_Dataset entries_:
— START —

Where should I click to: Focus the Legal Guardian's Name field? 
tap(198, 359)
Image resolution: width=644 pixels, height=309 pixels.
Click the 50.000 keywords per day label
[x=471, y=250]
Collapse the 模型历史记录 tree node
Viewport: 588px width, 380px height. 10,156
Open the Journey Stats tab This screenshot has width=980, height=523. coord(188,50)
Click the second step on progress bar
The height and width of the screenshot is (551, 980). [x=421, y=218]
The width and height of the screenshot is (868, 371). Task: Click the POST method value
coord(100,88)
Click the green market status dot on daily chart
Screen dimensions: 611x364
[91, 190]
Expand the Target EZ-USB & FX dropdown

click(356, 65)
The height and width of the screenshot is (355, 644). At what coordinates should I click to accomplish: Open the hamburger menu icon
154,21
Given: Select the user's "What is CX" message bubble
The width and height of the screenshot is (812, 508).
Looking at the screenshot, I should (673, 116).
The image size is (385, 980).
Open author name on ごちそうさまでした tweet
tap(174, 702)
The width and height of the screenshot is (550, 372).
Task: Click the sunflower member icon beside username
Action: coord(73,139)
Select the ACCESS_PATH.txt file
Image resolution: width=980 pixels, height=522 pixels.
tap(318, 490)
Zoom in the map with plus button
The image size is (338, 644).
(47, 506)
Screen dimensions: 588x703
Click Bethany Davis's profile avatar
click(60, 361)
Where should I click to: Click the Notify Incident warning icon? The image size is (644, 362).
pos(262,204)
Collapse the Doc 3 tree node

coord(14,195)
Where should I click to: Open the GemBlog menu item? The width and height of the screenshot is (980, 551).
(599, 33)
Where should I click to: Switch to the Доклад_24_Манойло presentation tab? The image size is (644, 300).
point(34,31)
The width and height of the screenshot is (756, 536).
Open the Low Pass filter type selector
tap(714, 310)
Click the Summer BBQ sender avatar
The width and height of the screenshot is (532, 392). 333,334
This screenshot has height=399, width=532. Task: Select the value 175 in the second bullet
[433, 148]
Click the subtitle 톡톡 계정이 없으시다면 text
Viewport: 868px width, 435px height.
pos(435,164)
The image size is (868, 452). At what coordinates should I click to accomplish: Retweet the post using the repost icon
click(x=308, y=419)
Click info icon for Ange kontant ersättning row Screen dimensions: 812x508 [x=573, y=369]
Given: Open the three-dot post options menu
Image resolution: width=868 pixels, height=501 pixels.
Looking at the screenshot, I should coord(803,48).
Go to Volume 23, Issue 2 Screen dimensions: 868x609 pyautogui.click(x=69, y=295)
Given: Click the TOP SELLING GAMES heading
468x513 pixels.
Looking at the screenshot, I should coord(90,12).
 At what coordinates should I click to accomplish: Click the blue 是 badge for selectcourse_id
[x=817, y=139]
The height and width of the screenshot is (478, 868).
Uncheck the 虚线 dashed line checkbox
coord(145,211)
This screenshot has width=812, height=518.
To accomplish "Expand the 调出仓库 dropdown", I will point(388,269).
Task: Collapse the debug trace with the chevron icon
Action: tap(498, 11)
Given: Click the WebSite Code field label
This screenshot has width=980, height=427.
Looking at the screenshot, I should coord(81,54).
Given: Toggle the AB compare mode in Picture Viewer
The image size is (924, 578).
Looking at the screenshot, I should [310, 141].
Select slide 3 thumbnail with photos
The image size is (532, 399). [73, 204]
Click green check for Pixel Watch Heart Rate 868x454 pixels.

— END —

_SET PROBLEM_: Gather each line of the entries above that contains the string "Expand". Case counts.

_COMPLETED TASK_:
Expand the Target EZ-USB & FX dropdown
To accomplish "Expand the 调出仓库 dropdown", I will point(388,269).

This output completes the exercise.